Hartford Accident & Indemnity Co. v. Carter

HOLMES, Circuit Judge.

This action was brought by appellee to recover benefits under the Texas Workmen’s Compensation Act, Vernon’s Ann. Civ.St. art. 8306 et seq., for the death of her husband, an employee of the West Texas Cotton Oil Company. She alleged that, on March 8, 1938, in the course of his employment, he became entangled in an air hose, fell against a rotating coupling, and sustained injuries which resulted in his death on the 29th day of October, 1938. The jury returned, a verdict for the plaintiff below, appellee here; hence this appeal.

No one saw the deceased struck on the head, and whether or not he received such a blow and died therefrom were the issues presented to the jury on the trial. The witness Standifer and the deceased, Proctor Carter, worked in the same room. Their duty was to blow off the linters with an air hose. While Carter was doing this, Standifer left the room for a minute or a minute and a half; on his return, the air hose was bobbing about and beating against something. A fellow workman cried out, “Joeab [a nickname for Carter] is hurt,” and a few seconds later Carter, apparently dazed, was found leaning against an oil car, having either had a stroke of apoplexy or sustained a traumatic injury to his head. Bumps and a tender spot on the left side of his head were observed soon after the occurrence. An operation before death, and later an autopsy, revealed a blood clot inside the skull cavity, an indentation in the brain itself indicating destruction of brain tissues, and a fluid peculiar to hematoma beneath the surface where a bump had been seen on his head. The air hose that he had been using was pulled between the linters, which warranted an inference by the jury tha't he had gone under a revolving shaft, where he might have received a severe blow on the head. Medical testimony favorable to each side was introduced, and, further, there was an admission against interest by the deceased that he had not been injured. This statement followed the time of the alleged injury so closely as probably to be a part of the res gestae; but, in any event, it was competent evidence as an admission against interest, its worth, weight, and credibility being for the jury, who either did not believe it to be true, or rejected it as worthless because the man was lapsing into unconsciousness at the time it was uttered.

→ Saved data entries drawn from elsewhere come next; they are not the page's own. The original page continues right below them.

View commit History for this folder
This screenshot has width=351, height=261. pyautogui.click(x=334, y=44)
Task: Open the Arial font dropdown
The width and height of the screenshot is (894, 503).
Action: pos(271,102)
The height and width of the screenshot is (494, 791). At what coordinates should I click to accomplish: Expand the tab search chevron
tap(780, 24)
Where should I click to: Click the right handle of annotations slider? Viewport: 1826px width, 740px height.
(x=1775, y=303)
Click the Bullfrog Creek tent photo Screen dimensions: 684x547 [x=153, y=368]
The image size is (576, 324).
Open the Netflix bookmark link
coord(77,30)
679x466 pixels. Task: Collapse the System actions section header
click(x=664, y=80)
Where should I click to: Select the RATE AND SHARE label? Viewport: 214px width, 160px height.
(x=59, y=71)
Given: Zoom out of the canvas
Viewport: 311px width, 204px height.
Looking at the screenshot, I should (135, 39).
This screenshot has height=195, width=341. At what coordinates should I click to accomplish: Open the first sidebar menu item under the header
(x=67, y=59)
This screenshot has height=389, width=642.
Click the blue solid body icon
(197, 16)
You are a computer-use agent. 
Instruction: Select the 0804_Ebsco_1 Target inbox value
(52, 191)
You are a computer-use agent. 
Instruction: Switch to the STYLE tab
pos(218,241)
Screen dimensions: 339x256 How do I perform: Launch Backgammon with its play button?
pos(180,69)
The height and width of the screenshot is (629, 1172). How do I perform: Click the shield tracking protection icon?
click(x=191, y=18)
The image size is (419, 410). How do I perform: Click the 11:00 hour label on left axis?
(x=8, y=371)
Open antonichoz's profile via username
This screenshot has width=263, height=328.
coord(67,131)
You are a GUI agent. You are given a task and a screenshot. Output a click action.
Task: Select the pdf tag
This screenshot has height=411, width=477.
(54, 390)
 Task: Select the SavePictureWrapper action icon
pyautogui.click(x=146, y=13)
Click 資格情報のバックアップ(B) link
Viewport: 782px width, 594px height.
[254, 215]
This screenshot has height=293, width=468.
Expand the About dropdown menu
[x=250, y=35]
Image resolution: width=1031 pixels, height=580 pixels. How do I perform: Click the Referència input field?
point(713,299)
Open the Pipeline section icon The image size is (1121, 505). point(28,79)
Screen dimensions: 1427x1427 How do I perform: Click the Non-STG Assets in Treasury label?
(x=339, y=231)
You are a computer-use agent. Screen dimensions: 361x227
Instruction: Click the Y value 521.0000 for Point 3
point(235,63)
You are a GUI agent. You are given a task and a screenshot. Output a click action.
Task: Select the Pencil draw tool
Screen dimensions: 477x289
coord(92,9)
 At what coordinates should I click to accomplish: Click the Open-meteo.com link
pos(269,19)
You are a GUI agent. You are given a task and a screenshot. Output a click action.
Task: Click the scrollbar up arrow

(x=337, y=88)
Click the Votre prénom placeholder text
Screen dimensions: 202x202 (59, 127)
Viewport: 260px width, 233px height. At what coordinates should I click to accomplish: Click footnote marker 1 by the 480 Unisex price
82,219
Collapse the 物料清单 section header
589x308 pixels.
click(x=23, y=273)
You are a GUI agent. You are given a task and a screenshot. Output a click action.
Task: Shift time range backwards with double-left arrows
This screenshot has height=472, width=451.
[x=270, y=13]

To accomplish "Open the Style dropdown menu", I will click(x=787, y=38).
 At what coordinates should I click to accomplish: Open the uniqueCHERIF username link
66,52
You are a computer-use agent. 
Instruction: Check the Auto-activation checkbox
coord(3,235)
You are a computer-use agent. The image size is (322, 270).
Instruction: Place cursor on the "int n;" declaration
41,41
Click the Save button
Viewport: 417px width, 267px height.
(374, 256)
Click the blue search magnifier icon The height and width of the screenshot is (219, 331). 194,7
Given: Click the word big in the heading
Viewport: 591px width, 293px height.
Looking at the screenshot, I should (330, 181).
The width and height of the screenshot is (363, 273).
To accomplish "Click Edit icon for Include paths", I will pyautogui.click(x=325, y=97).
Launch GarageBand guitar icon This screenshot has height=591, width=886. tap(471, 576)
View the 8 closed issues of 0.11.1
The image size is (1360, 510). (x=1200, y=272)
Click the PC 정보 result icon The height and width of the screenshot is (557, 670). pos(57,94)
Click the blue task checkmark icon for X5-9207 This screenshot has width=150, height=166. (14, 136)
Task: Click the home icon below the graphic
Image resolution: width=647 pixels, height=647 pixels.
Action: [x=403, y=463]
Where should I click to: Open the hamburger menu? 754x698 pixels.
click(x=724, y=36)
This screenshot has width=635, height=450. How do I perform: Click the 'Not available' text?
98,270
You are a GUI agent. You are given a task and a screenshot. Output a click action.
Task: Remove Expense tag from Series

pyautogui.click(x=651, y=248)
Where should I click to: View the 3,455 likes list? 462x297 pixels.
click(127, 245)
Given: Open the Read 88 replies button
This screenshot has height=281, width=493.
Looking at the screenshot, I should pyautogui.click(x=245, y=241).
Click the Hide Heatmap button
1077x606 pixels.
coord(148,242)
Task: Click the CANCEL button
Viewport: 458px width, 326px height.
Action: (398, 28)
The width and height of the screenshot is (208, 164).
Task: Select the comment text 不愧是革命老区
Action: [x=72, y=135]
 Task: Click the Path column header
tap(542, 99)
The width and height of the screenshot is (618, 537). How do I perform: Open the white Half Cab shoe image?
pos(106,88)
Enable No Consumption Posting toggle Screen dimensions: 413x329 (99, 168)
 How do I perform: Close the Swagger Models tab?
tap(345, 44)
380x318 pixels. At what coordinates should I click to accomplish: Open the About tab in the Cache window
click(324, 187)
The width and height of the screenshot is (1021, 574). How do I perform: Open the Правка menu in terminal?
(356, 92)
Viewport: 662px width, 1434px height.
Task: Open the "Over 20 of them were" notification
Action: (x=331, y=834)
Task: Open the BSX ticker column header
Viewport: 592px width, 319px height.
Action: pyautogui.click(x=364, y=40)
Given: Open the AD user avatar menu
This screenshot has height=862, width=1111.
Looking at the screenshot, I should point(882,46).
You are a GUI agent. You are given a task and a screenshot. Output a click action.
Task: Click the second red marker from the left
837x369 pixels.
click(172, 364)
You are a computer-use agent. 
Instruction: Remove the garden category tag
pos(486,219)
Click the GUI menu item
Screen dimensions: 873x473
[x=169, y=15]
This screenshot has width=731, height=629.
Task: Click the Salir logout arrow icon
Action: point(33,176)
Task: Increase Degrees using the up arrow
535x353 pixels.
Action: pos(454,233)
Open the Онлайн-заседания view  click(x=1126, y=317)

In these circumstances, it was prejudicial error for the district court, over the objection of appellant, to admit the testimony of a doctor that deceased told him four days after the alleged injury that he had received a blow on the head. It is true that the court, in its charge to the jury, said that this statement was not admitted as “conclusive evidence” of the fact, but was “admitted for the purpose of showing the connection of the diagnosis of the doctor and what probably entered into that diagnosis”; but this limitation.did not cure the error, because the statement was not admissible for any purpose, being merely a self-serving declaration of the deceased, not within any exception to the hearsay rule. It was not a part of the res gestae, not an exclamation of present pain or suffering, or the recitation of existing symptoms, but the relation of a past event. Winningham v. Travelers Ins. Co., 5 Cir., 93 F.2d 520; Lumbermen’s Reciprocal Ass’n v. Adcock, Tex.Civ.App., 244 S.W. 645.

With this incompetent statement of the deceased to his physician excluded from the record, it is argued that the court below erred in refusing to appellant a peremptory instruction directing the jury to return a verdict in its favor. We think the court committed no error in this respect, even though no witness saw the deceased at the time of the alleged injury, and there was no direct testimony of his having received a blow on the head. The fact of such traumatic injury is susceptible of proof by circumstantial evidence, and there is in the record substantial evidence of facts from which a fair jury may reasonably infer that the deceased, while work*357ing in appellant’s plant, received the fatal Blow on the head as alleged -by appellee. The jury might have inferred the contrary, but that is not important on this point, because the request for a peremptory instruction searches the record for evidence to support a denial thereof. It is important, however, in determining the prejudicial character of the error in admitting the incompetent statement of the deceased to his physician. On the competent evidence in the record, the jury might have found for either side, but when the incompetent self-serving declaration of the deceased was thrown into the scales, we are convinced that the appellant was deprived of a substantial legal right.

Because of the error of the court below in admitting the incompetent evidence aforesaid, the judgment of the district court is reversed, and the cause remanded for further proceedings not inconsistent with this opinion.